Deep Dive: Pathfinder Second Edition Core Rulebook Review (Part 7)

I’m skipping over chapter 3 (classes) as I’m not feeling up to investigating those and I’m jumping into chapter 4 (skills).

Basics

Image courtesy of Paizo, Inc
This is pretty standard d20 skill basics. Roll a d20, add your attribute modifier, proficiency bonus, and modifiers. The first page has a nice sidebar that covers the different ways to improve skills – through skill increases (and how to apply them) and skill feats (referencing the chapter on feats).

This is a very clear and concise section laying out what you need to know.

General Skill Actions

These skills are all pretty clear and well laid out, though the high-level description of Earn Income where Lem performs for a bunch of extraplanar creatures in the celestial realm is a bit nuts. It's fine. Nothing actually wrong with it.

Decipher Writing

The sample difficulties of Decipher Writing's tasks is badly laid out. It's not just split between pages, but there's a whole page of a table (laying out all the skills, key abilities, and actions) between the first three examples and the last. That is just not good.

Earn Income

At the end of the Ending or Interrupting Tasks section in the sidebar, the part about rerolling when you start again is written weird. It makes it seem as though rerolling is an option if you had a good roll, but it is not if you had a bad one. I understand that it’s for mechanical reasons so that if you fail you don’t get to just take a break and try for a better result in a day or so. Why not just say “Generally speaking, you can’t try for a better result by pausing to do something else, whether you had a good or bad initial result.”

It would have been nice if “Staging a Performance” could have been on the previous page with the rest of the action, but it’s fine.

Identify Magic

It's calling out the Magical Traditions and Skills section by mentioning page 238. That is correct, but it should say "below" or something to indicate immediately that it's on the same page.

Recall Knowledge

It'd be nice if this could have all been on the same page.

Specific Skill Descriptions

Finally, onto the meat of this chapter. The descriptions (and actions) of all the various skills that are called out in the skill list of the character sheet.

Acrobatics

Under the Acrobatics skill, we have the Balance and Tumble Through as untrained actions and Maneuver in Flight and Squeeze as Trained actions. These are all fine, though I don’t know why Tumble Through is an untrained action when Maneuver in Flight especially since you won’t be able to succeed for very long if you don't become at least Trained in Acrobatics because the Tumble Through DC is based on the enemy's Reflex DC.

Balance

This is just crunchy enough. It could be done on the fly without this action being specifically called out, but Paizo knows its audience and put it in the book to cover their bases. I wish Climb and Swim were done this cleanly.

Tumble Through

It is unclear as to whether Tumble Through triggers reactions based on movement on a success. I assume the reason it is called out in the failure state is that you're not moving, but you tried to. It’d just be nice if the success state called out if it triggered or not as well.

Maneuver in Flight

This is a VERY vague action, but it covers a lot of ground. It should say that these maneuvers never allow you to move farther than your speed. I don’t care that a steep descent is in the examples. A steep descent isn’t the maneuver, arresting your fall before impact (or at your desired altitude) is.
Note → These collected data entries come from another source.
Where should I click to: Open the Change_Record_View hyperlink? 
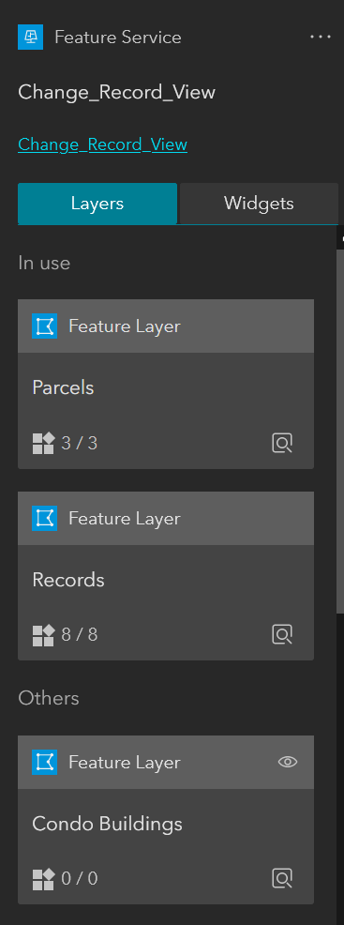coord(102,144)
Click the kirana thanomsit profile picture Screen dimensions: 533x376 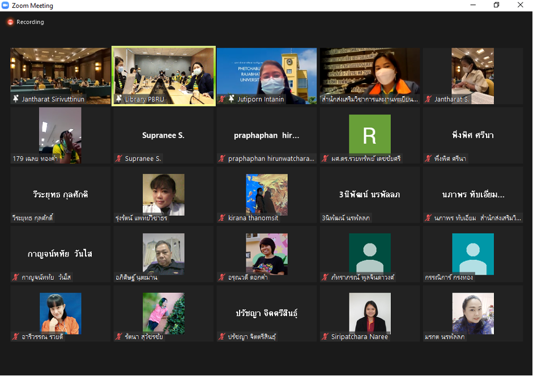pos(267,194)
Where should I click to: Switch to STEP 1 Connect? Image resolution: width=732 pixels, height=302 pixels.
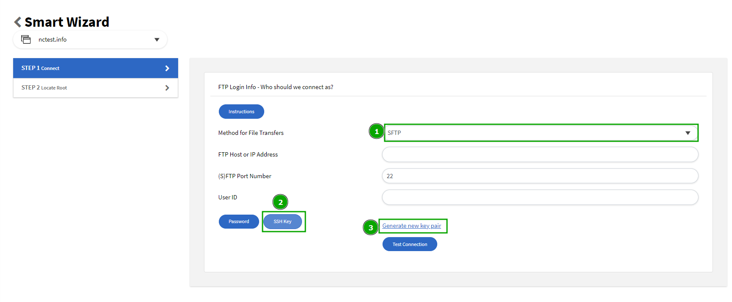tap(85, 68)
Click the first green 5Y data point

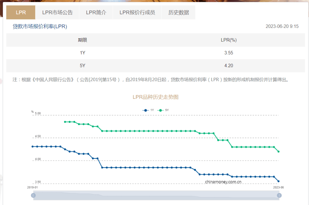(65, 122)
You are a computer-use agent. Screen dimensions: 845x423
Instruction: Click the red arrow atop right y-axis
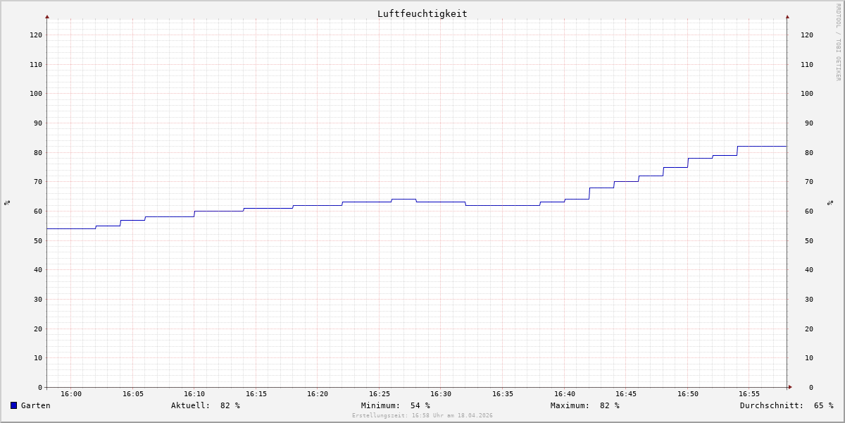pyautogui.click(x=787, y=16)
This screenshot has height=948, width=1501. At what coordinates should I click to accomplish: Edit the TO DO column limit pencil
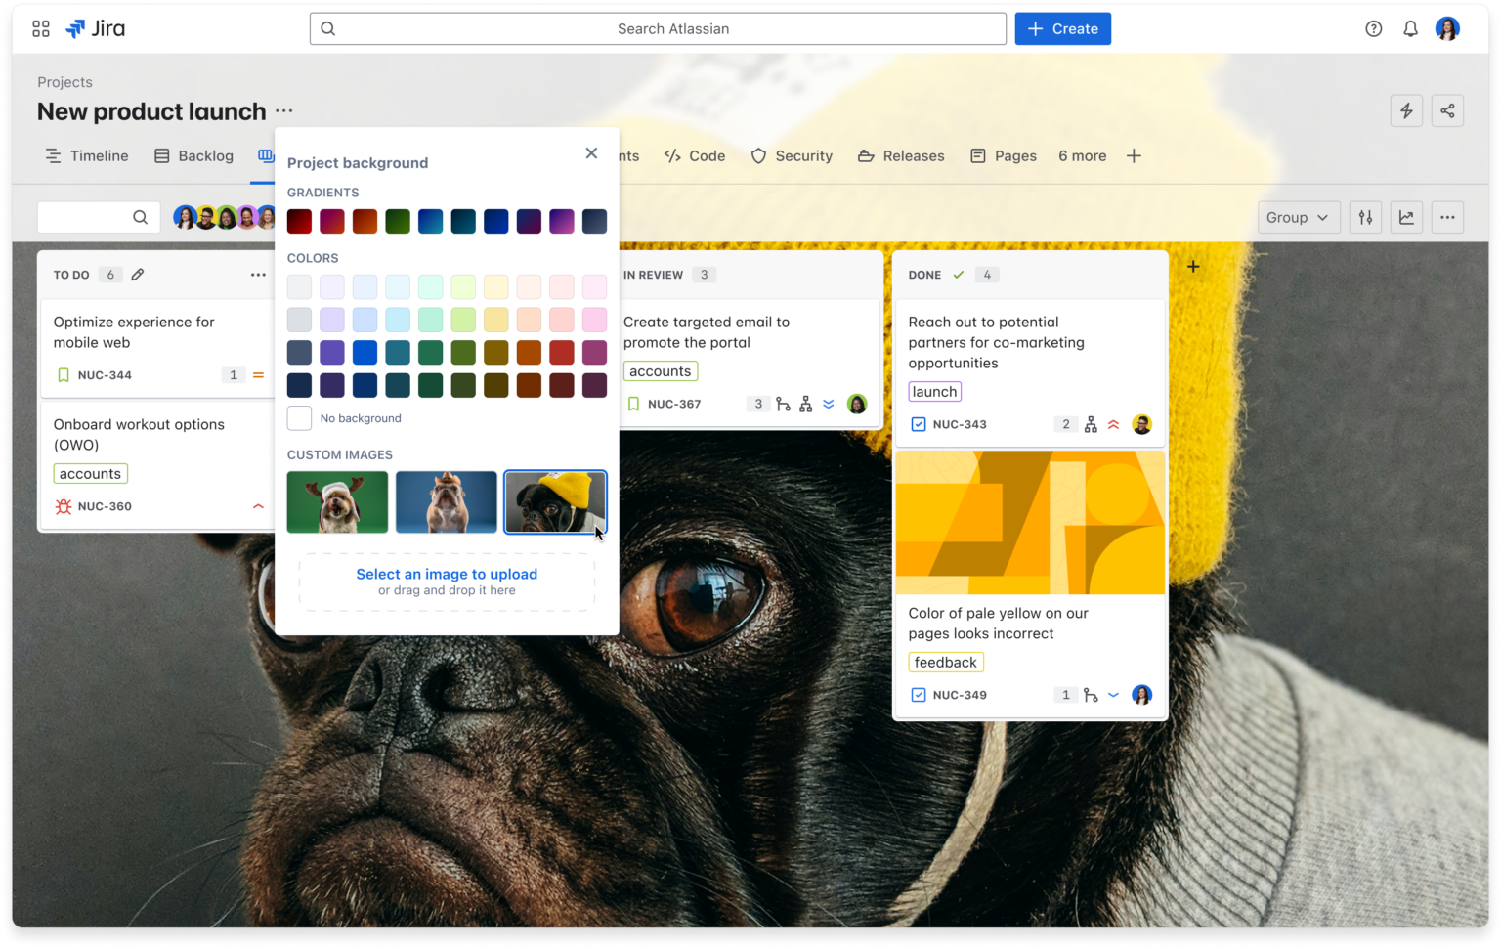tap(138, 275)
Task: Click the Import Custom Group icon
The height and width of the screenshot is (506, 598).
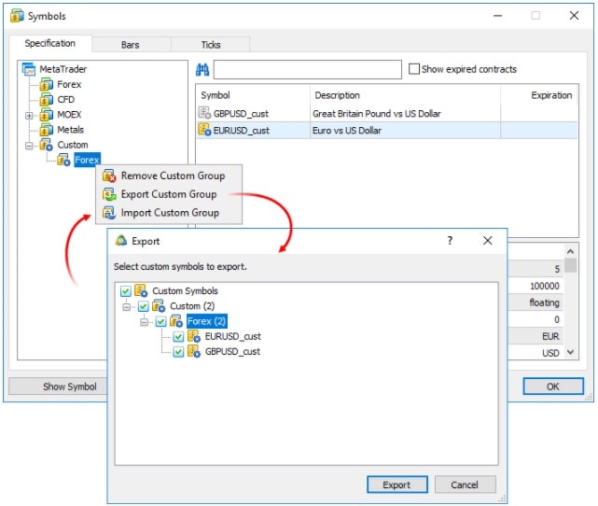Action: coord(109,213)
Additionally, it’d be nice if the examples could have been on the same page as the text and having a callout to aerial combat on page 478 would have been nice.

Squeeze

I don’t really like this as an action. Making it a Trained or Expert skill feat seems more in line with the intent, to be honest. Additionally, I feel that fitting into a space barely big enough for your head is probably closer to Legendary than Master, but maybe that's me. I'd also move the Quick Squeeze feat to require Master proficiency and the Squeeze feat.

The other thing I don’t like about this action is that there is not one word dedicated to what your character is wearing while trying to squeeze into a space barely big enough for their shoulders (or head). I kind of feel like it should make a difference if you are wearing armor or not. Or carrying a shield. Etc. Can DM’s make a ruling at the table to deal with this? Yes. But it still seems silly.

All in all, Acrobatics is fine. Removing Squeeze as an action is really the only change I'd make. If I was going to.

Arcana

No issues here except that it would have been nice if the suggestion on setting a DC was a little clearer. For example, “The GM sets the DC for the check based on the spell’s level and rarity; usually treating the spell as if it were one level lower than its actual level.”

Athletics

The standard assortment of actions related to athletics: climbing, grappling, jumping, pushing, and swimming with a bit of tripping, force open (nice call back to bend bars/lift gates), and the trained action of disarm.

Climb

I wish Climb was all on the same page. It speeds it up a tiny bit at the higher Speeds, but if climbing was treated as Greater Difficult Terrain it’d remove the need for Table 4-4: Climb and Swim Distance. Critical Success could increase the distance by 5 feet, failure means you don’t move that round and critical failure is you fall halfway through your climb for that action.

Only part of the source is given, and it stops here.